The cache cannot replace a descriptor call with a raw value unless semantics allow it.

## 73.23 Inline Caches and Globals

Global caching depends on namespace stability.

Example:

```python
def f(xs):
    return len(xs)
```

The function’s global dictionary and the builtins dictionary define name resolution.

A cache for `len` remains valid while both dictionaries keep the same relevant version state.

If the module assigns a new global:

```python
len = lambda x: 0
```

the global dictionary changes. The lookup must be redone.

This keeps Python’s dynamic namespace behavior intact.

## 73.24 Inline Caches and Imports

Imports often create global names:

```python
import math

def f(x):
    return math.sqrt(x)
```

This involves two cacheable operations:

```text
LOAD_GLOBAL math
LOAD_ATTR sqrt
```

After warmup:

```text
math lookup can be cached
sqrt attribute lookup can be cached
```

This is why moving imports outside hot loops helps, but repeated module attribute access can still become relatively efficient after specialization.

## 73.25 Inline Caches and Loops

Loops amplify cache benefits.

A small loop body may execute millions of times:

```python
for p in points:
    total += p.x
```

The `LOAD_ATTR x` instruction may execute once per iteration.

A cache miss on the first few iterations matters little.
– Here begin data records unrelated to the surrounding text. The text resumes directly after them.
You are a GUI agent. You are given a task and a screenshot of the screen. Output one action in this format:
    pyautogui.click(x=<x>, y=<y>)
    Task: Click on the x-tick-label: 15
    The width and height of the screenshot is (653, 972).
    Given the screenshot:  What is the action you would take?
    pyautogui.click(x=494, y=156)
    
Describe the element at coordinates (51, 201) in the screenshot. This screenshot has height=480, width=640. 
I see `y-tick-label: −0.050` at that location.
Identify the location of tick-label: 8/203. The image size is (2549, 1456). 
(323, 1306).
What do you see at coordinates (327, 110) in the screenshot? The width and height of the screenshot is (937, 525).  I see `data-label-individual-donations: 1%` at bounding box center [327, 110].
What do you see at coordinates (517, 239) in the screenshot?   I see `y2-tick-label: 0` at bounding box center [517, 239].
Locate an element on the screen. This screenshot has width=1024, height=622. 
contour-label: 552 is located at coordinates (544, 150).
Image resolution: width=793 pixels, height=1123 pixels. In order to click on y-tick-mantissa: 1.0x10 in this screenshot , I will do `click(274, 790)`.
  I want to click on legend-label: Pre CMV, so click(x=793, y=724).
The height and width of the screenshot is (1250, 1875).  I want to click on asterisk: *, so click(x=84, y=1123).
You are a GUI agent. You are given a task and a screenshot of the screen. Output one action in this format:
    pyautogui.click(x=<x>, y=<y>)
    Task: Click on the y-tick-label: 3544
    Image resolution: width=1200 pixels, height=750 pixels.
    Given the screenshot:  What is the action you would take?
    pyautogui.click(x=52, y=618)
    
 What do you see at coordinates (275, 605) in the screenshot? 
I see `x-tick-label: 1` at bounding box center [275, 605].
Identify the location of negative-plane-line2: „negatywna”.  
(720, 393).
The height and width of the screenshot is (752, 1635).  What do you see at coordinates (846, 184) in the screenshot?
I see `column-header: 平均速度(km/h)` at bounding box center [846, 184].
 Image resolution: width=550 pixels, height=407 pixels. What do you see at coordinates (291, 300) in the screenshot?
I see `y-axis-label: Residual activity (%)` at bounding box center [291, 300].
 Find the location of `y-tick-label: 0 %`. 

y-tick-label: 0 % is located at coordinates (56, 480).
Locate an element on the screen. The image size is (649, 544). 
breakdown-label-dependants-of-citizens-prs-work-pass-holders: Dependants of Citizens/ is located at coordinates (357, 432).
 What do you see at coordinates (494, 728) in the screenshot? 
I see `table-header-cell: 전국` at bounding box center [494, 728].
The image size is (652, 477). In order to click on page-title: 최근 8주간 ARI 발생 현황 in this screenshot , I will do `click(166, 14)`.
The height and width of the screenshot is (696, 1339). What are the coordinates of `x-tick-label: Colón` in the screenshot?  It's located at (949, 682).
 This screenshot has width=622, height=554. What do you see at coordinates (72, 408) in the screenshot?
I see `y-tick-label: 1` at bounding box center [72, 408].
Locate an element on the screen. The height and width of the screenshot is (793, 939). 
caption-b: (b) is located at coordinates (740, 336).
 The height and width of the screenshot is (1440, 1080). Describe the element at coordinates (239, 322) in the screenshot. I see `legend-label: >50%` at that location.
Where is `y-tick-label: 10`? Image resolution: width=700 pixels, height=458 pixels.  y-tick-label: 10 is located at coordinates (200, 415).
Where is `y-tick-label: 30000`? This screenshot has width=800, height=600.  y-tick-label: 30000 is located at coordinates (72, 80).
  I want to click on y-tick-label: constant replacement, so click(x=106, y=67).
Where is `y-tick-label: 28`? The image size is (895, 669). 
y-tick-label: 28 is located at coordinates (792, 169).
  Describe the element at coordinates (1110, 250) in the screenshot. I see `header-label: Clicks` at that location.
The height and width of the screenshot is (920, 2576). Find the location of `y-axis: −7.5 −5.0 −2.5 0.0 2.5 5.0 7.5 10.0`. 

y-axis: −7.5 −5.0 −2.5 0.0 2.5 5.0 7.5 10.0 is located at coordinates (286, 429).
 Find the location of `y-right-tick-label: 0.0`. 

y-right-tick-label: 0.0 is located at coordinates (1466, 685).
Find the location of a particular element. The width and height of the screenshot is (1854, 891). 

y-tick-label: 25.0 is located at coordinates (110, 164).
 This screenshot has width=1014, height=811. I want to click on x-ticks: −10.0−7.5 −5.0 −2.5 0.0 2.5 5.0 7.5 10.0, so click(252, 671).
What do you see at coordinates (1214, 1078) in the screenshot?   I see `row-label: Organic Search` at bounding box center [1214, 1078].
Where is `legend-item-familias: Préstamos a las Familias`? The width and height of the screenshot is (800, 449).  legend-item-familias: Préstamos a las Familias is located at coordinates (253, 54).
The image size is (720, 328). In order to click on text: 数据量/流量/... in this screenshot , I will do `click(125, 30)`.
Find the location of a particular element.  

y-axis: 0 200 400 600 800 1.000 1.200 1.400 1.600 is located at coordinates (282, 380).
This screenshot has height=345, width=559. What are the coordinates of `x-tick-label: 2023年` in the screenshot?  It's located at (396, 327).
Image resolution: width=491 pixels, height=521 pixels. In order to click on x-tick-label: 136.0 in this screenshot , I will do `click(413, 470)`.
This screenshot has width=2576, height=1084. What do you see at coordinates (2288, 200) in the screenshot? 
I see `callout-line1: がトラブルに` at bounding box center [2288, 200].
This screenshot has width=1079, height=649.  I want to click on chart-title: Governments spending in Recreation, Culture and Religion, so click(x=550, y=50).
Cache hits on the remaining iterations matter a lot.

This is the main performance argument for inline caches:

```text
pay small warmup cost
reduce repeated dynamic overhead
```

## 73.26 Inline Caches vs Memoization

Inline caching differs from user-level memoization.

Memoization caches function results:

```text
same input
same output
```

Inline caching caches operation resolution:

```text
same runtime shape
same fast path
```

Example:

```python
obj.x
```

The cache does not necessarily store the final value of `obj.x`. It may store how to find it quickly.

For mutable objects, storing the final value would often be wrong.

## 73.27 Inline Caches vs CPU Caches

Inline caches are interpreter-level data structures.

CPU caches are hardware-level memory caches.

They are unrelated mechanisms, but they interact.

Inline caches improve interpreter logic by avoiding expensive lookups.

CPU caches improve memory access by keeping recently used memory close to the processor.

A good inline cache design also considers hardware locality:

```text
cache entries near bytecode
small fixed-size records
few pointer chases
cheap validation
```

## 73.28 Performance Shape

Inline caches improve common dynamic operations:

```text
attribute access
method calls
global lookup
binary operations
subscript access
unpacking
calls
```

They help most when code has:

```text
hot loops
stable types
stable globals
stable class dictionaries
repeated operations at the same bytecode sites
```

They help less when code has:

```text
frequent monkey patching
many unrelated types at one site
custom dynamic lookup hooks
heavy tracing
mostly cold execution
```

## 73.29 Reading Inline Cache Code

When reading CPython source, look for:

```text
adaptive opcode families
specialization counters
cache structures
version checks
deoptimization paths
miss handlers
generic fallback calls
```

Relevant areas include:

```text
Python/bytecodes.c
Python/generated_cases.c.h
Python/specialize.c
Include/internal/pycore_code.h
Lib/dis.py
```

The exact file organization can change between CPython versions, but the concepts remain recognizable.

## 73.30 Mental Model

A useful model:

```text
An inline cache turns repeated dynamic lookup into checked direct access.
```

The check preserves correctness.

The direct access improves performance.

The fallback preserves Python semantics.

```text
generic operation
    ↓
observe
    ↓
specialize
    ↓
validate cache
    ↓
fast path
    ↓
fallback if invalid
```

## 73.31 Chapter Summary

Inline caches are local runtime caches attached to bytecode instructions.

They store facts such as:

```text
observed types
dictionary versions
attribute offsets
resolved descriptors
global lookup results
operation-specific fast paths
```

They are central to modern CPython performance because they reduce repeated dynamic dispatch overhead without changing Python semantics.

Inline caches work best when a bytecode site sees stable runtime behavior. When assumptions fail, CPython falls back to generic execution and may respecialize or deoptimize later.